Lucero definió el acontecimiento más relevante de la agenda informativa nacional como una cuestión netamente política y con motivaciones o incidencia electoral. Tras eso, propuso su exclusión del aire de la radio mientras en Buenos Aires se sucedían las declaraciones y noticias sobre la autopsia y el reconocimiento del cuerpo de Santiago Maldonado. Definió cuáles subjetividades son susceptibles de la carátula “militante” –en su opinión, la de Bringas- y cuáles hacen a un periodismo, vaya paradoja, “subjetivo” –sus puntos de vista-. Pero, además, el director de la radio agravió y estigmatizó a una periodista en público y al aire.

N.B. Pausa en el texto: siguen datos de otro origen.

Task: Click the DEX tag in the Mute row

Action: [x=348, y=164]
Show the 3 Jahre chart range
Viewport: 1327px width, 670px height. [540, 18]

Radio Nacional sufrió una profunda transformación desde que Mauricio Macri asumió la Presidencia de la Nación, en diciembre de 2015. Sus autoridades y las de los medios estatales en general fueron removidas de sus cargos tras una reorganización institucional que dio más poder del que ya tenía al Poder Ejecutivo sobre la gestión de los mismos. La ruptura de plazos de mandatos establecidos por ley y la creación del Sistema Federal de Medios y Contenidos Públicos, a cargo de Hernán Lombardi, muestran que la gubernamentalidad de los medios estatales no es un problema para Cambiemos. Lo mismo sucedió en otras áreas de comunicaciones, como en la creación del Ente Nacional de Comunicación (Enacom).

 

Director de Radio Nacional Córdoba, Orestes Lucero.

 

Orestes Lucero no fue designado en su cargo a través de un concurso público, sino políticamente por las autoridades competentes. Lo mismo sucedió en todas las emisoras de la cadena federal de Radio Nacional donde se nombraron nuevas autoridades. Algunos ejemplos: en Salta, nombraron a Robustiano Pinedo, hijo del ex presidente Federico; en Neuquén, a Dalila Pinacho, ex vocera del empresario Joe Lewis; en las emisoras de Mendoza, a ex asesores del dirigente radical Ernesto Sanz. Como puede verse, todas muestran flacas, sino nulas, trayectorias en gestión de medios y gordos currículums al servicio de políticos.

En abril de este año, Lombardi anunció la cesantía de 21 ex directores de las filiales de Radio Nacional. En una carta publicada en Facebook, argumentó que habían sido designados en concursos públicos “poco claros” y que se trataba de designaciones “políticas”. Así, Lombardi proponía cambiar unas designaciones –a su ojo- políticas por otras. En la misma carta, los actuales directores se comprometían “republicanamente” a renunciar a sus cargos cuando el mandato de Mauricio Macri llegara a su fin con el objetivo de no sumar a “las capas geológicas del Estado”.

Como república, Argentina tiene varias deudas históricas. Una de ellas es la institucionalización y la desgubernamentalización de los medios públicos. La Ley Audiovisual proponía, no sin imperfecciones, que los mandatos al frente de las radios y emisoras de televisión estatales se desarrollaran a contra turno de los mandatos presidenciales para evitar (algo no logrado) las presiones políticas sobre esas autoridades y bregar por la autonomía de estos organismos.

Para que los medios estatales se transformen en verdaderos servicios públicos deben, entre otras cosas, garantizarse políticas públicas de largo aliento, cargos concursados e independientes de vaivenes políticos y autonomía presupuestaria. A poco menos de dos años de la “revolución republicana” de diciembre de 2015, poco cambió.